North American Network Operators Group|
Date Prev | Date Next |
Date Index |
Thread Index |
Author Index |
RE: Statements against new.net?
- From: Mathias Koerber
- Date: Wed Mar 14 01:41:12 2001
> Well DUH! I totally agree that conflicting roots break things.
> But I don't
> think that conflicting roots is an inevitable consequence of
> having multiple
> roots, or even multiple root zones.
Please outlines what advantages multiple root 'zones' have over
a single root 'zone' if they are not conflicting?
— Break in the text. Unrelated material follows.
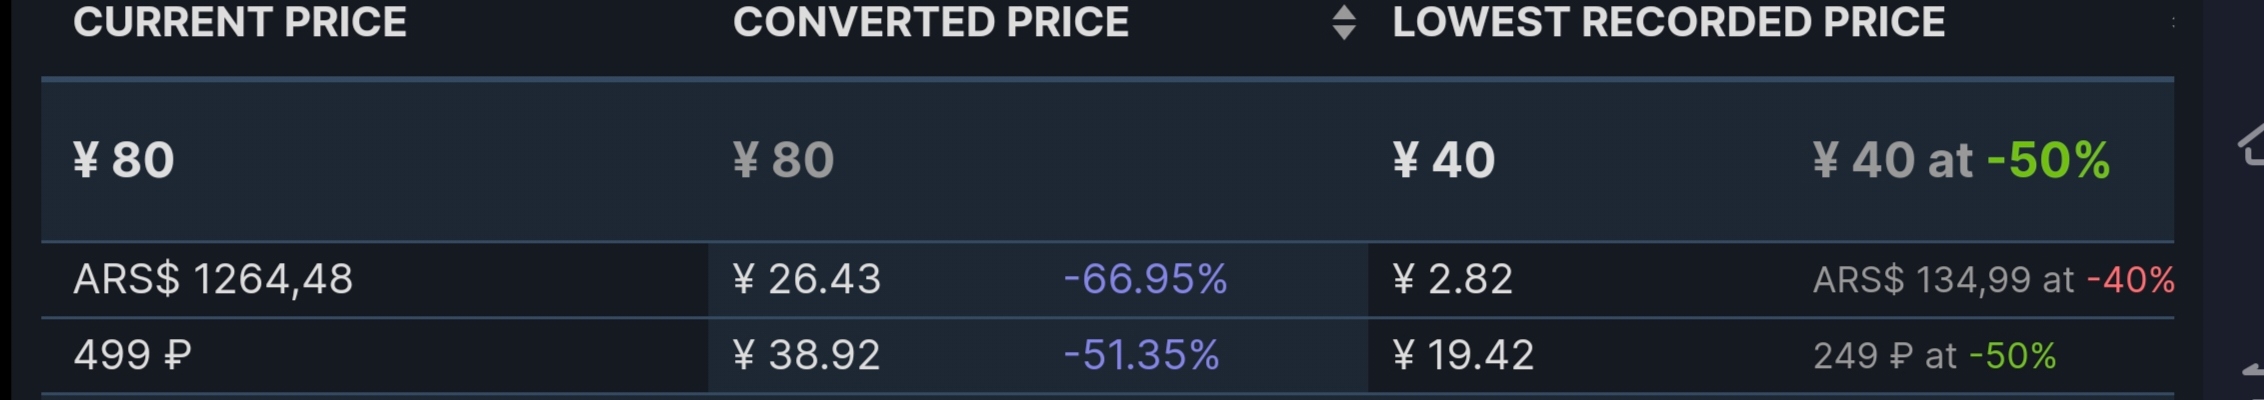2264x400 pixels.
Task: Sort by the Converted Price column header
Action: [930, 22]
To me the only reason to have multiple roots can be so that each can
make different decisions of what TLDs are to be included or excluded
in it, or where a certain TLD is delegated to. But that constitutes conflicting
which you yourself above stipulated as bad.
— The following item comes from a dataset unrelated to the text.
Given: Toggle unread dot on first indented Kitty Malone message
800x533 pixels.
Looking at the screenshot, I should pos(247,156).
Multiple 'coordinated' roots effectively are a single root with added overhead
(generating agreement on what to include etc). A single master with replication
(as currently exists in the public root will do the same with less engineering
overhead and headaches.
Several 'independent' root systems have in the past claimed that they would
'coordinate' with each other. Apart from the fact that that would again create
a single root again, this leaves the following questions:
- will all 'independent' root systems be accorded equal voice, opportunity
in the efforts for 'coordination'
- who guarantees that 'coordination' wil not break down once disagreement
ensues between some of the players
- will newcomers (independent roots that start up later) be accorded the same 'rights'
in the coordination efforts as incumbents?
If yes, how can that be guaranteed w/o excessive regulation and overhead.
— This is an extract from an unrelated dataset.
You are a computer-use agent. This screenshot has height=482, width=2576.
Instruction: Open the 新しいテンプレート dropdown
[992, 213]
If no, how different would that situation then be from the existing one? Will there
be roots that rebel and become 'independent' from the 'idependent roots'?
(and so on ad nauseam)?
Technically, any coordination effort among 'independent roots' simply create a single root, and
thus would be no different from the current ICANN/IANA root (one body of whatever composition
deciding the contents of the root). The question simply is how that body is organized. I don't
see the RFC2826 going into that at all.
If there are no guarantees or even attempts to coordinate the roots, they are bound to end
up conflicting (unless they remain static), which would break things.
And BTW: The problem is *not* distributing the glue for the root-servers (hints!) to the end-users,
there are different ways to do outside the DNS itself that already (including ftp).
The 'problem' is the actual content of that root zone.